Safety, Tolerability, Pharmacokinetics, and Pharmacodynamics of INT-787, a Novel Farnesoid X Receptor Agonist, in Healthy Volunteers: A Phase 1 Trial.

Aberrant farnesoid X receptor (FXR) signaling is implicated in cholestatic, inflammatory, and fibrotic liver diseases. In preclinical/clinical studies, semisynthetic bile acid-derived FXR agonists markedly improved hepatic function in various conditions. INT-787, a novel hydrophilic semisynthetic bile acid FXR agonist, has demonstrated a reduction in inflammatory and fibrotic markers and regulation of bile acid/lipid metabolism. This first-in-human, randomized, placebo-controlled phase 1 study assessed the safety, tolerability, pharmacokinetics, and pharmacodynamics of INT-787 and its equipotent metabolites in healthy volunteers by evaluating single ascending doses (SAD), multiple ascending doses (MAD), and food effect.
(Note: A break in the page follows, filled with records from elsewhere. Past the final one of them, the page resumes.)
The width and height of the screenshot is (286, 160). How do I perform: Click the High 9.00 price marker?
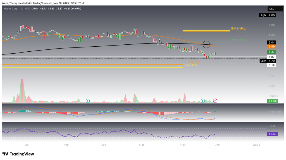pyautogui.click(x=268, y=15)
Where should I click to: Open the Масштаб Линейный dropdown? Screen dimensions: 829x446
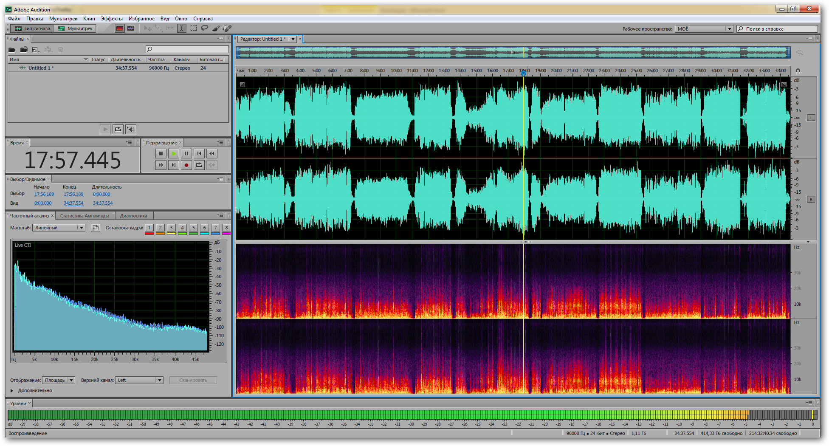[59, 228]
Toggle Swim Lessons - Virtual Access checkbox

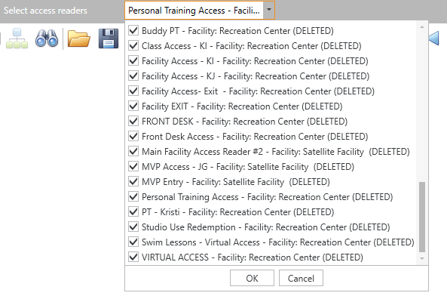[x=133, y=242]
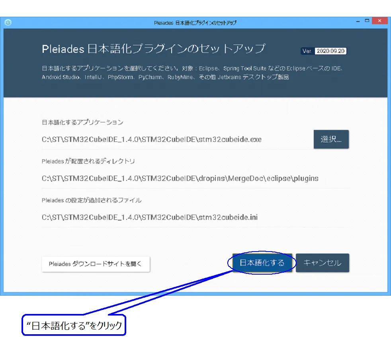Open Pleiades ダウンロードサイトを開く link button

pos(96,263)
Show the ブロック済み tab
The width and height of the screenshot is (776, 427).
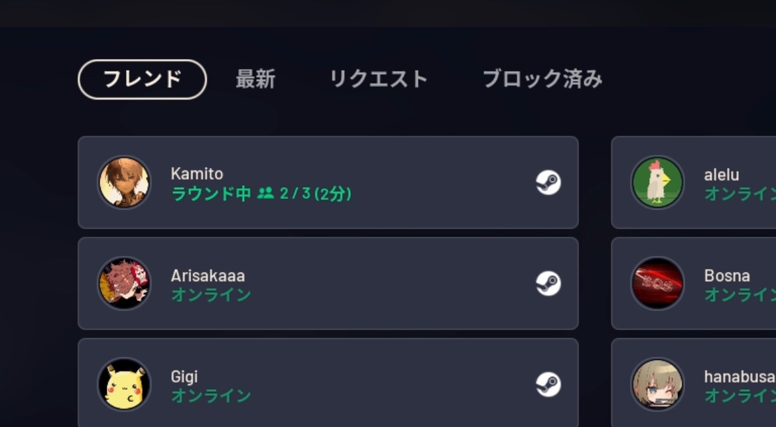click(542, 80)
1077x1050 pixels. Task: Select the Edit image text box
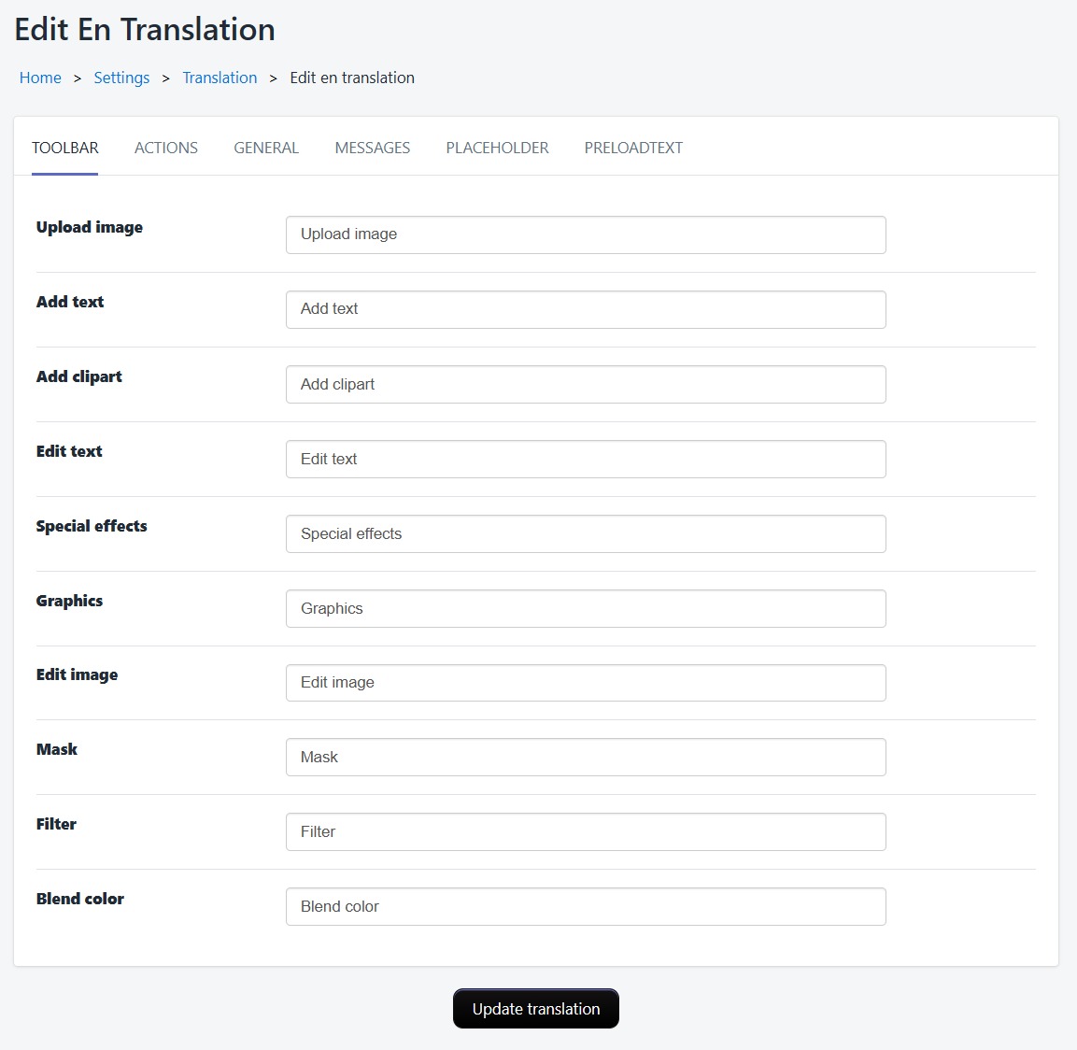click(585, 683)
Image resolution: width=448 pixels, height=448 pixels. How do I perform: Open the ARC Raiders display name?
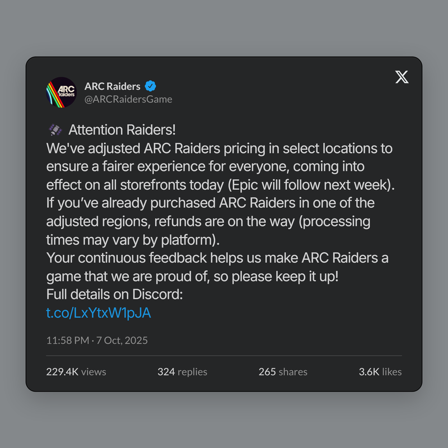click(112, 86)
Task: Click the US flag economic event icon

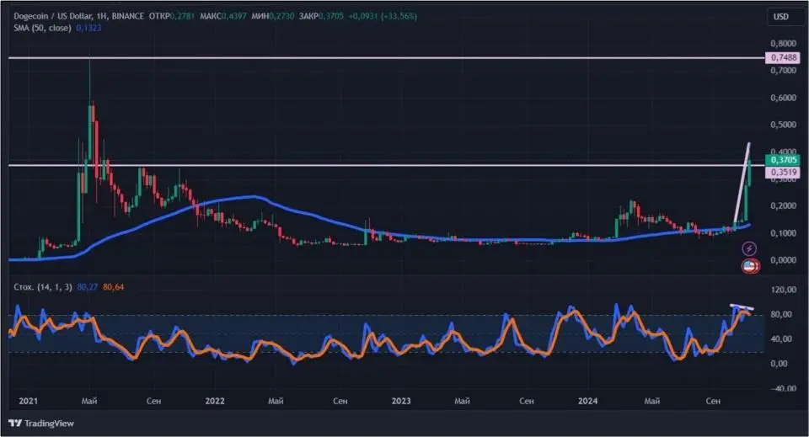Action: click(x=749, y=266)
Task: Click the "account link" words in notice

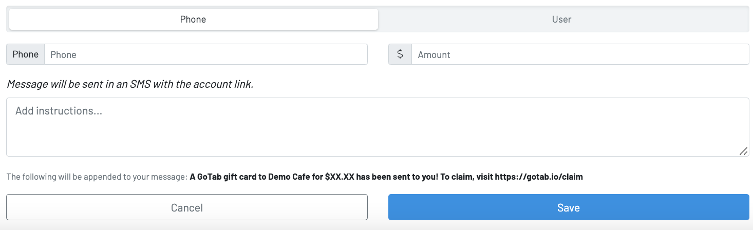Action: click(222, 84)
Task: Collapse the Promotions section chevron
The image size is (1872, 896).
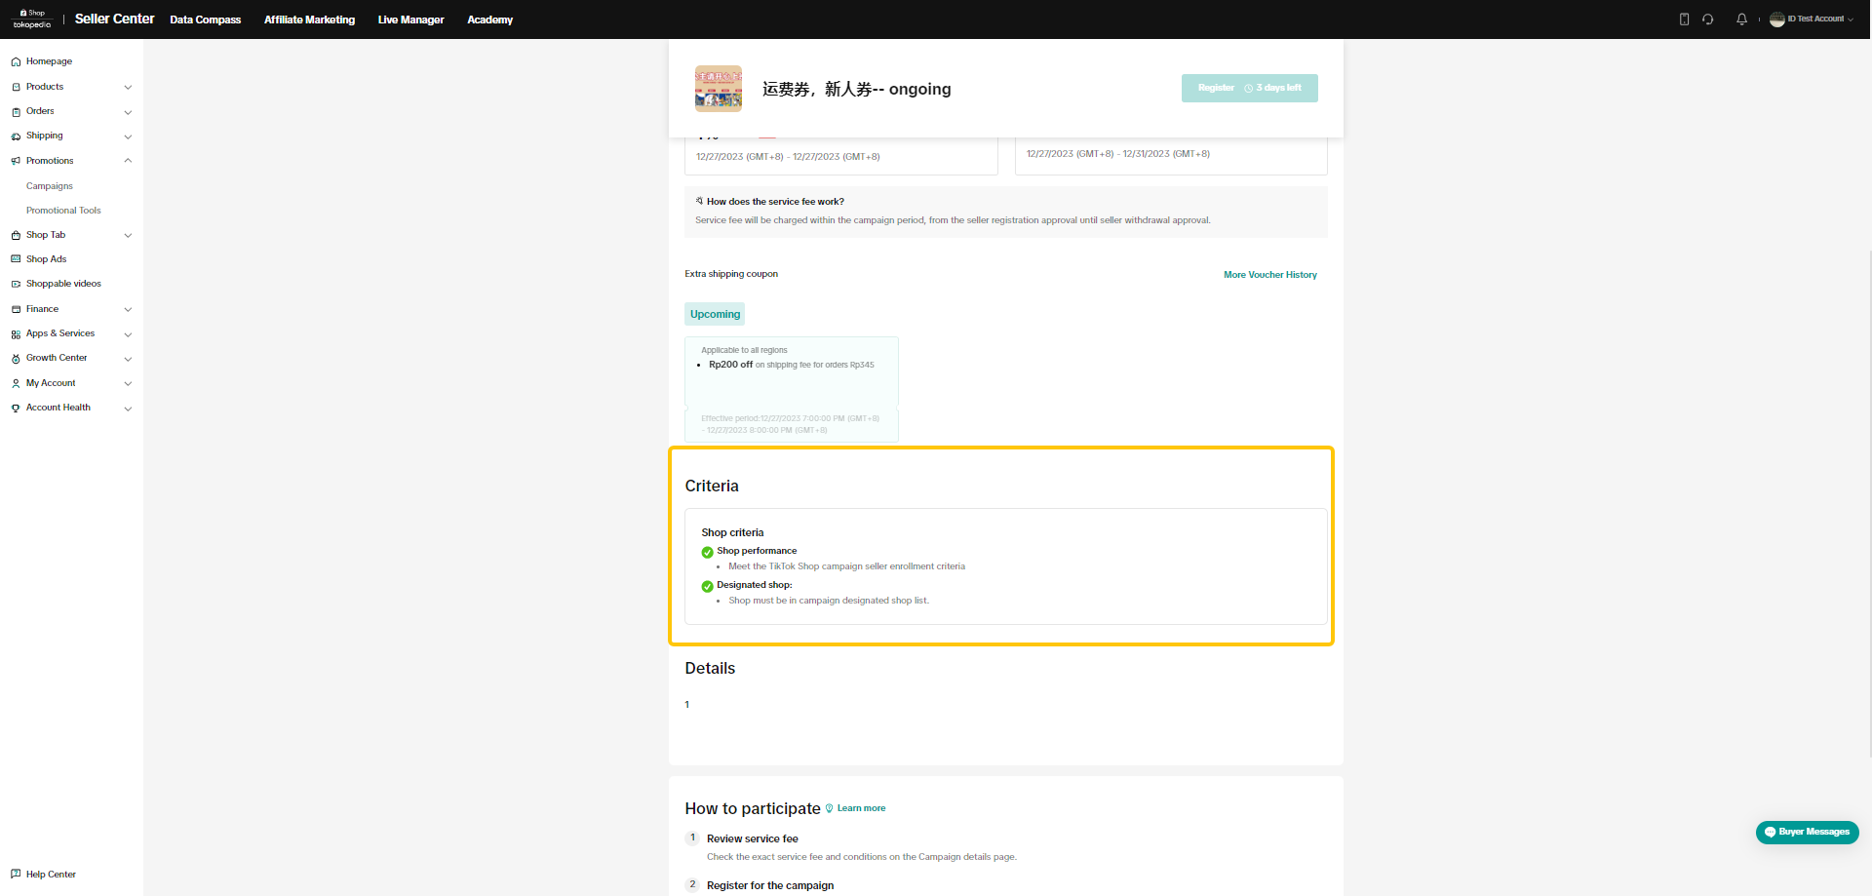Action: point(128,161)
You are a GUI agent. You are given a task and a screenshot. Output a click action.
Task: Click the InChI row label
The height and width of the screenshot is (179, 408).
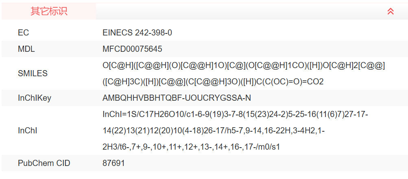click(28, 130)
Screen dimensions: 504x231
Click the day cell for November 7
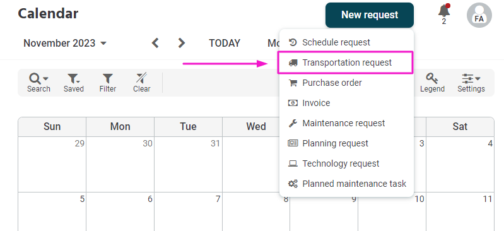[188, 211]
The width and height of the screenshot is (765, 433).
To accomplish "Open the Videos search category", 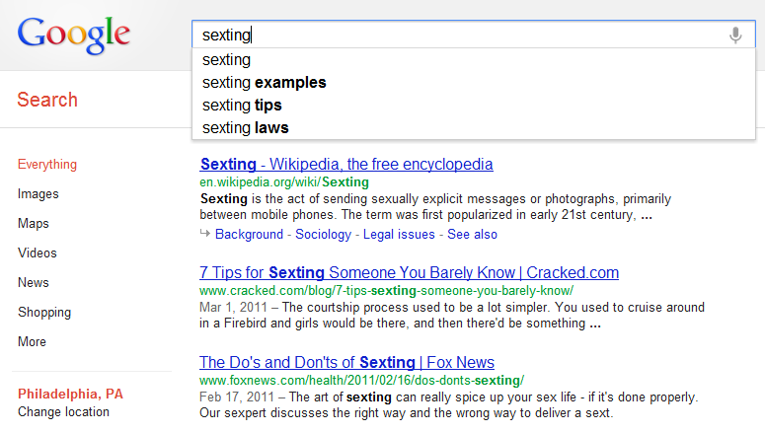I will [38, 253].
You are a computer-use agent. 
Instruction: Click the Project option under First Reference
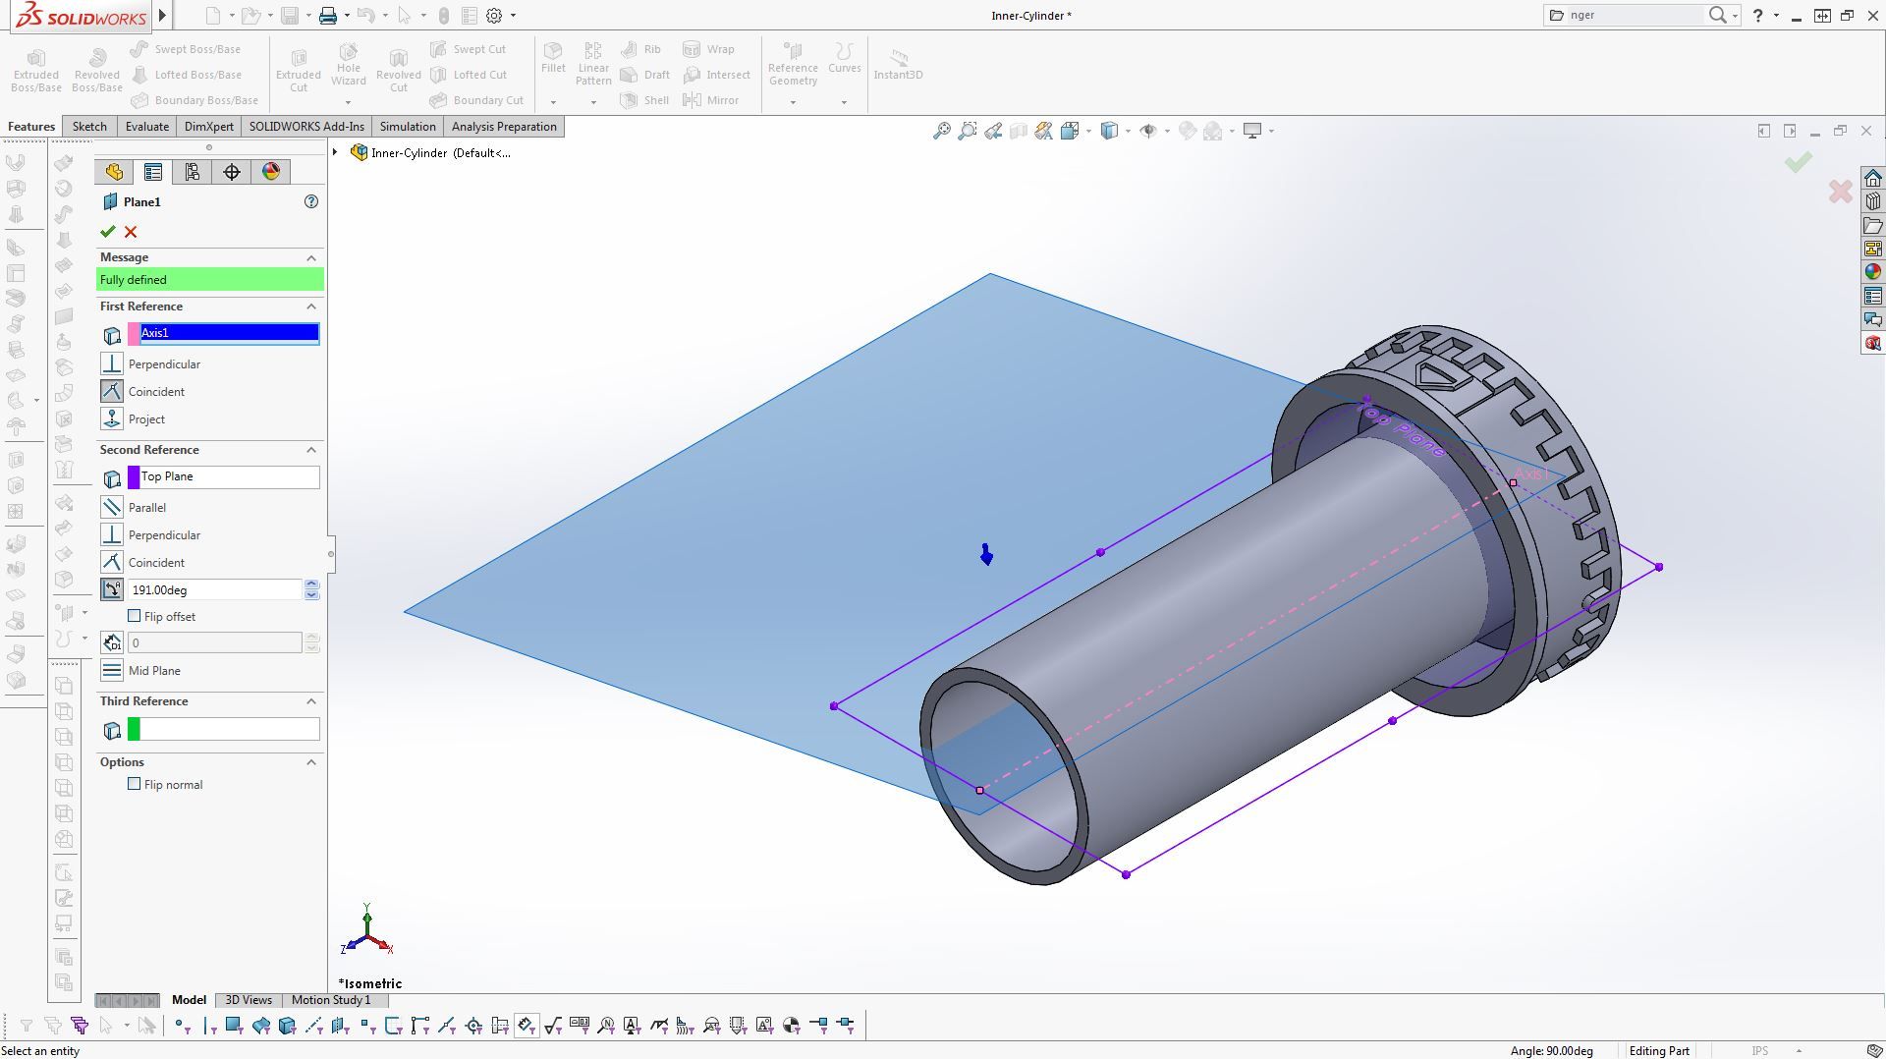point(146,419)
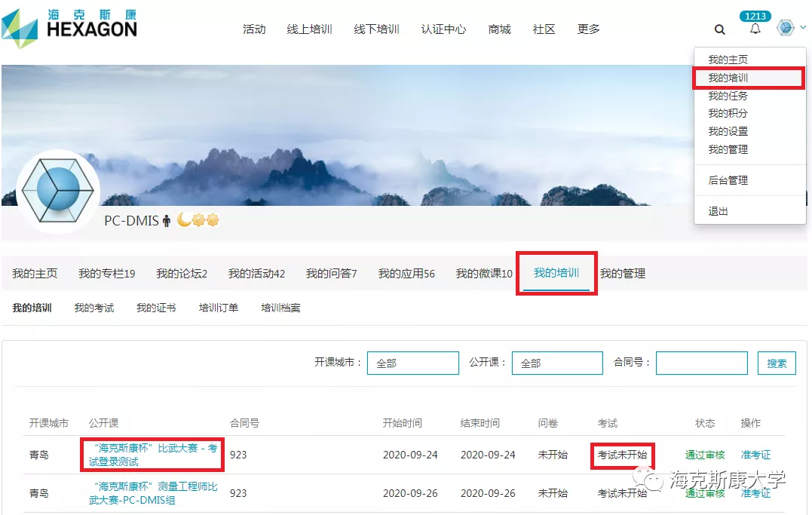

Participants (n = 130) across all study portions were similar in age, race, and body mass index. In the SAD and MAD portions, the maximum plasma concentration (C) and area under the curve (AUC) for total INT-787 generally increased with dose. In the Food Effect portion, the mean C of total INT-787 was almost 2-fold higher under fasted conditions compared with fed conditions; AUC was unchanged. Steady state for total INT-787 was reached by Day 7. In cohorts receiving ≥ 50 mg doses, the half-life of total INT-787 ranged from 21 to 55 h. INT-787 metabolites exhibited increased concentrations after mealtimes despite morning dosing, consistent with endogenous bile acid behavior. Following single and multiple doses of INT-787, decreases in C4 and increases in FGF-19 levels were observed. Single and multiple oral doses were generally well tolerated; 4 adverse events of mild, transient pruritus not requiring interventions were reported at higher doses. These results warrant further investigation of INT-787 in patients with liver-related disorders.